The following indicative timetable is based on Charles Stanley's and Bidco's current expected dates for the implementation of the Scheme and is subject to change. If any of the dates and/or times in this expected timetable change, the revised dates and/or times will be notified to Charles Stanley Shareholders by announcement through a Regulatory Information Service.

Event                                                                                                                             Time/date(1)

Capital Reduction Hearing

5 October 2021(2)

The following times and dates associated with the Scheme are indicative only and subject to change, the precise timings will depend, among other things, on the date upon which regulatory (and other) Conditions to the Scheme are satisfied or, if capable of waiver, waived and on the date on which the Court sanctions the Scheme. Charles Stanley will give notice of the change(s) by issuing an announcement through a Regulatory Information Service and, if required by the Panel, post notice of the change(s) to Charles Stanley Shareholders and persons with information rights.
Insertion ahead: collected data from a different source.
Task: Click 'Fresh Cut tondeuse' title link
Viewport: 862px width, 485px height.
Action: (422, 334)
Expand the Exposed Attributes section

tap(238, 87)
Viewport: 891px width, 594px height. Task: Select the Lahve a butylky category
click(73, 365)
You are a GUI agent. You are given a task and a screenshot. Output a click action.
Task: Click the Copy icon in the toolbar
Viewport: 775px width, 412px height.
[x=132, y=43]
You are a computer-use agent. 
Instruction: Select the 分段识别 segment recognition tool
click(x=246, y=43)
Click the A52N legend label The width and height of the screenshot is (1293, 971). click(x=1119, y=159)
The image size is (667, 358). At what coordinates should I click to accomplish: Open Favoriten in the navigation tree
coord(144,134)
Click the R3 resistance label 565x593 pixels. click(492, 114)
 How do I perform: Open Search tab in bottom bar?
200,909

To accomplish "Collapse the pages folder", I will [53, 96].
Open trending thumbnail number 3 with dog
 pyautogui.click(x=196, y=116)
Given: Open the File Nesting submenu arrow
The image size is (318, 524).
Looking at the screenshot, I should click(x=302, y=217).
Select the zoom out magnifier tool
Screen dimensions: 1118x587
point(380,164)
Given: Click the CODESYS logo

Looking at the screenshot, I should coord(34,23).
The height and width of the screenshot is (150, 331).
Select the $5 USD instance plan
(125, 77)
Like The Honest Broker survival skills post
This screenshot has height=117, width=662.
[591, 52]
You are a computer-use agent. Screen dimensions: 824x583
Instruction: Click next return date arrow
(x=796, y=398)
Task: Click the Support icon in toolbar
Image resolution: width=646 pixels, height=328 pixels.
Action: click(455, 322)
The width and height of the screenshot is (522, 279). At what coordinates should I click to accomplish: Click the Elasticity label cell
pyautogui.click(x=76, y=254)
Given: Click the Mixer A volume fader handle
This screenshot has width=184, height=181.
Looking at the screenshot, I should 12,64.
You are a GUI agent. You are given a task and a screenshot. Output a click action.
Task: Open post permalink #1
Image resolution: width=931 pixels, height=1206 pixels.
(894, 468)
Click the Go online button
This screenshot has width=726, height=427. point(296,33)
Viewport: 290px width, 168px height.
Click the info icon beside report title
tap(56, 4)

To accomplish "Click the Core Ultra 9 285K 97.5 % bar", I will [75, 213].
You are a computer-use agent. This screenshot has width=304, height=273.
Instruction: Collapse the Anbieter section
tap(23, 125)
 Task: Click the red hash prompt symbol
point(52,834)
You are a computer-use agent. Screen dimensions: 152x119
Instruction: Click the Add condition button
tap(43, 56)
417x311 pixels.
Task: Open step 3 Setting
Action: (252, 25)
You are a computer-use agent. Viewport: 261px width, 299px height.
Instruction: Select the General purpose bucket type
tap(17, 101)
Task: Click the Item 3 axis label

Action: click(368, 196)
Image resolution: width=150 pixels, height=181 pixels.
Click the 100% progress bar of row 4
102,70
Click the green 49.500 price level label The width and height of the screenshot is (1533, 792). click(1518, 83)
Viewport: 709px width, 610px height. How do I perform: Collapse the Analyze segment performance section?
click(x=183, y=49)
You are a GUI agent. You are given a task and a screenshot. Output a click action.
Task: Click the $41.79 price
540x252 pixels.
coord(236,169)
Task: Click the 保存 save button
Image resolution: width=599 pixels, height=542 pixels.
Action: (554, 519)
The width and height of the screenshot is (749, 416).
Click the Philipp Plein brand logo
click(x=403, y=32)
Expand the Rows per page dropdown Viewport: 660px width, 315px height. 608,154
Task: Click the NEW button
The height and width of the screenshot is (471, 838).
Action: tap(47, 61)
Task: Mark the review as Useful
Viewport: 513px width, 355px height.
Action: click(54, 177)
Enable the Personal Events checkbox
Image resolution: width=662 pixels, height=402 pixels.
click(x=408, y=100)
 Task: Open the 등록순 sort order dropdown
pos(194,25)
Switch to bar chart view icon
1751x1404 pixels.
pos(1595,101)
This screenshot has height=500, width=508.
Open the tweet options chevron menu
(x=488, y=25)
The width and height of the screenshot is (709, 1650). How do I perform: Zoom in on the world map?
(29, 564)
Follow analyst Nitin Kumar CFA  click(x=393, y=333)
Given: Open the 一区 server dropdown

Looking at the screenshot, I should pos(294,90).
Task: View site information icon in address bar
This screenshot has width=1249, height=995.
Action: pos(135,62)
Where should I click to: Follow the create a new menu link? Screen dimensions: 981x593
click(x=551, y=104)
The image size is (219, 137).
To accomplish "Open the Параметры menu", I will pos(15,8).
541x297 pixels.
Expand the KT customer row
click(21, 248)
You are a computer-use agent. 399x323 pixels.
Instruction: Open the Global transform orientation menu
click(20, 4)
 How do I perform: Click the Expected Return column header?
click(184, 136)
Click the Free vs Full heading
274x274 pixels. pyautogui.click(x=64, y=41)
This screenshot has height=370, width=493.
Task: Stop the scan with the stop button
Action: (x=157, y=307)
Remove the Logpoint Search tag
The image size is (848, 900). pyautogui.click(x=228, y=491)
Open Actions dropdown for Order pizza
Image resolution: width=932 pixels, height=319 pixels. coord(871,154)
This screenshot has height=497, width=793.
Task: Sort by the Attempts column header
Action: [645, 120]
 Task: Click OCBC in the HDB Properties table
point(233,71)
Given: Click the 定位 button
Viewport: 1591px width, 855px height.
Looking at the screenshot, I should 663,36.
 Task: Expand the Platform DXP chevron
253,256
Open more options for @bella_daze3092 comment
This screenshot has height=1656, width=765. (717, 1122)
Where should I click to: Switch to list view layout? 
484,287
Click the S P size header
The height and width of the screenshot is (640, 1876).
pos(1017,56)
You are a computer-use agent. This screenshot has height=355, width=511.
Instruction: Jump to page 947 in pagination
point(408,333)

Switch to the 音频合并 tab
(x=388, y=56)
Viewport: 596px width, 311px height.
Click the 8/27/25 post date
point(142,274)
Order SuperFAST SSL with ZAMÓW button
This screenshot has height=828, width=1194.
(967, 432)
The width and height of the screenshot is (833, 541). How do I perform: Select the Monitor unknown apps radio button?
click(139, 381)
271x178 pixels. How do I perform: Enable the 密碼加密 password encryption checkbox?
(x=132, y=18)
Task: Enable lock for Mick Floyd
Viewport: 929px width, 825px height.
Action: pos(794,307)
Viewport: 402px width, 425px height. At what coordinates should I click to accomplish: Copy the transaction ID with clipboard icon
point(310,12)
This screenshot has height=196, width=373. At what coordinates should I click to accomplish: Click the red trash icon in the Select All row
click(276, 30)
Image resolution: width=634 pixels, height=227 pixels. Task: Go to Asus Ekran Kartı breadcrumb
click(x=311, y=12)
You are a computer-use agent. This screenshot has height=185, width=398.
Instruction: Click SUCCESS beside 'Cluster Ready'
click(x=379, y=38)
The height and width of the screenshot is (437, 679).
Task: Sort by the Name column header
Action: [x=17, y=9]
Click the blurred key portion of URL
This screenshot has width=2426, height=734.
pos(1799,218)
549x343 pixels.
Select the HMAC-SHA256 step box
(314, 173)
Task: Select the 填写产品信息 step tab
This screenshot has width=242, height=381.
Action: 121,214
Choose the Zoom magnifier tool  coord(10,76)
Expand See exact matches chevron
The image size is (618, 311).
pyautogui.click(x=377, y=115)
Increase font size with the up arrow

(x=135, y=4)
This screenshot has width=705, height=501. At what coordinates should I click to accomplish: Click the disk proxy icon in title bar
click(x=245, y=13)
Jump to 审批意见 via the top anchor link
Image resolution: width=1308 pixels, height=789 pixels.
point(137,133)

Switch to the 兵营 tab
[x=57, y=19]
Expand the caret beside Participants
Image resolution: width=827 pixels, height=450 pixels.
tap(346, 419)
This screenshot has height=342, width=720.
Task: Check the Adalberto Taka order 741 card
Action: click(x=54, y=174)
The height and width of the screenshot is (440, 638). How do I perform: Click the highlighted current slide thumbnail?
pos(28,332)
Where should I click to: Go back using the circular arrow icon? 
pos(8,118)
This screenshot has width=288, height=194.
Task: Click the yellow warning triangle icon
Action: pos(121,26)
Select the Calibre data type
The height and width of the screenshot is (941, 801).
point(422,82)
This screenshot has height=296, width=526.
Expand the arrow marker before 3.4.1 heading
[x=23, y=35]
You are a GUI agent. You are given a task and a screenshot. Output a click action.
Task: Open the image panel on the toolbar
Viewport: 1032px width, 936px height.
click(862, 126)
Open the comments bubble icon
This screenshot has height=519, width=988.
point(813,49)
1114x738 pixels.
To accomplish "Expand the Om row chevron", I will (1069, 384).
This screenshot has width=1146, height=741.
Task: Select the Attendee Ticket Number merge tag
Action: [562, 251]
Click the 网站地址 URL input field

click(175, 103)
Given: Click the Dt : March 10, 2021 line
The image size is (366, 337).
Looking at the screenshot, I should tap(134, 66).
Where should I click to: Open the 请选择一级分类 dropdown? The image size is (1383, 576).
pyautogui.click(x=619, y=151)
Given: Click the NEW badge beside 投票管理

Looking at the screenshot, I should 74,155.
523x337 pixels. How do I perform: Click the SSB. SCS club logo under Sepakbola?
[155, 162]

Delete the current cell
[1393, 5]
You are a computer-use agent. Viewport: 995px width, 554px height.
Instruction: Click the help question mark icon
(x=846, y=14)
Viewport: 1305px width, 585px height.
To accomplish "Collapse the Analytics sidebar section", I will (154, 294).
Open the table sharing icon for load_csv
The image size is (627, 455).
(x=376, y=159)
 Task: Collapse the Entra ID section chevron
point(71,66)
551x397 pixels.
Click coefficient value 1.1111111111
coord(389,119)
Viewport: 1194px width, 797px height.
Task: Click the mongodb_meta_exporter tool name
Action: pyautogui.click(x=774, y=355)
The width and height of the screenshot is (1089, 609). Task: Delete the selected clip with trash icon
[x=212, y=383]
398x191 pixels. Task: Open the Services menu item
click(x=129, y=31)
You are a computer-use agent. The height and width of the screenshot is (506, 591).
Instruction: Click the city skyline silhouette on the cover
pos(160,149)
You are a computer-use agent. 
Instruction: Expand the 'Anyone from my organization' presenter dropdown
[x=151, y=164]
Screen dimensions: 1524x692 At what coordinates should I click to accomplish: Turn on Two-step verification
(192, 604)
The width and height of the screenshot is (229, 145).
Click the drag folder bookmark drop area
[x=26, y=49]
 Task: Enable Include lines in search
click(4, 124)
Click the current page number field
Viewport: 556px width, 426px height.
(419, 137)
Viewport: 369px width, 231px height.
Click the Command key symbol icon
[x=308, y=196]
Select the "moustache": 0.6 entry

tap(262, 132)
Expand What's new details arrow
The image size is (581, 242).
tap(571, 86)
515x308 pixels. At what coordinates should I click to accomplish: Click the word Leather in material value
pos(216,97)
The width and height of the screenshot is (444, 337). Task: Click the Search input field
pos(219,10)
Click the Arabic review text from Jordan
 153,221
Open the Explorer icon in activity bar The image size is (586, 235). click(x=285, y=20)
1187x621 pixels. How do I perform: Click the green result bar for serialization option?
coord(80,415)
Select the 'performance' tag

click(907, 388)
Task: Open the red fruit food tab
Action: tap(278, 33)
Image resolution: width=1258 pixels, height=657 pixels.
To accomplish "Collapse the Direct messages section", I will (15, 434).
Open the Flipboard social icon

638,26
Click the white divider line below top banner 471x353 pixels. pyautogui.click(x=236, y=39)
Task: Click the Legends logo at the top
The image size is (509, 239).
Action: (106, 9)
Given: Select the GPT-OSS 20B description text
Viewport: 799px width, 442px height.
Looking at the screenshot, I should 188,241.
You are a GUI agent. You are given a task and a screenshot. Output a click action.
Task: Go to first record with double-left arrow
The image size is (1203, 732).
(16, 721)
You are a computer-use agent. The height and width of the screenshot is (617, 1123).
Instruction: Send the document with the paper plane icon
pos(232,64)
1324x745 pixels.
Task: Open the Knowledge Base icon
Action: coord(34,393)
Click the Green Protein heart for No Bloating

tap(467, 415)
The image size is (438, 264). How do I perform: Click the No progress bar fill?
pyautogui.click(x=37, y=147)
The timetable is also dependent on the date on which the Court Order sanctioning the Scheme is delivered to the Registrar of Companies.

Latest time for lodging Loan Note Forms of Election and TTE Instructions in respect of the Loan Note Alternative

11.00 a.m. on D - 1 Business Day

Sanction Hearing

A date expected to fall in the fourth quarter of 2021 and within 14 days of the satisfaction of the FCA condition (D)

 

Last day of dealings in, and for the registration of transfers of, and disablement in CREST of, Charles Stanley Shares

 

 

D + 1 Business Day

Scheme Record Time

6.00 p.m. on D + 1 Business Day

Suspension of trading in Charles Stanley Shares

around 7.30 a.m. on D + 2 Business Days

 

Effective Date of the Scheme

 

D + 2 Business Days

 

De-listing of Charles Stanley Shares

 

By 8.00 a.m. D + 3 Business Days


Latest date for despatch of cheques, crediting of CREST accounts and processing electronic transfers for cash consideration due under the Scheme

 

Within 14 days of the Effective Date

 

Long Stop Date

 

31 January 2022(3)

 

 

(1)       The dates and times given are indicative only and are based on current expectations and are subject to change. References to times are to London, United Kingdom time unless otherwise stated. If any of the times and/or dates above change, the revised times and/or dates will be notified to Charles Stanley Shareholders by announcement through a Regulatory Information Service and, if required by the Panel, post notice of the change(s) to Charles Stanley Shareholders and persons with information rights.

(2)       The date associated with the Capital Reduction Hearing is indicative only and subject to change following the directions hearing in respect of the Capital Reduction. Charles Stanley will give notice of any change by issuing an announcement through a Regulatory Information Service.

 (3)       This is the latest date by which the Scheme may become effective. However, the Long Stop Date may be extended to such later date as Raymond James and Charles Stanley may agree and the Panel and (if required) the Court may allow.